The walls of many of the caves depict well-known legands and myths of the gods. The darkness with in and monumental size of the images creates an atmosphere of mystery and awe. A fabulous larger-than-life sized Natraja, revaels the scene of Cosmic Dance of Siva, accompanied by musicians and celestial onlookers.

Cave 32, the Indra Sabha, is so richly carved and decorated that it occasionally become rather overwhelming. The sides of the temple are covered with elaborate carving of Elephants, Lions and vases. If you look closely at roof you will see traces of maroon and green paint, leading one to speculate than in its prime the temple must have been vary elaborately ornamented.

One of the most beautiful elements in the caves at Ellora is the variety of carved pillars. The columns are all sturdy and have massive proportions to suit the size and scale of the caves in which they belong. Some pillars are plain, others have carved bases, capitals, brackets and fluted shafts.

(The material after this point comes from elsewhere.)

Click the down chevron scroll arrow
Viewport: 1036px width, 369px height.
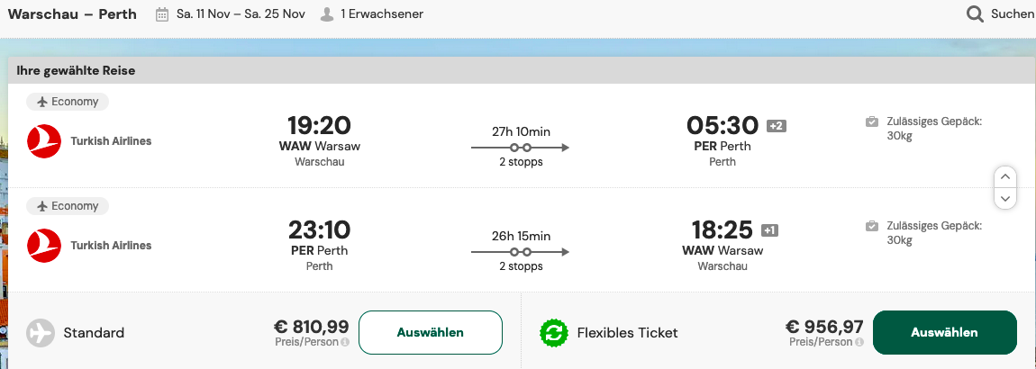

With the completion of the last of the Jain Temples in the early part of the tenth century, work at Ellora, which had been continuing for well over three hundred years, was finally completed. Yet the pinnacle of achievements had been reached a long time before this with the remarkable Kailasa temple. Kailasa represented a break from the early traditions of rock-cut architecture. Kailasa was a rock-cut monolith, hewn in one piece from living rock. Temples ceased to be dark, pillared caverns and became open to the sunlight. Thus with Ellora the age of rock-cut architecture reached its climax and its end. But the achievements on that single piece of hillside are a lasting tribute to the imagination and faith of those who made them.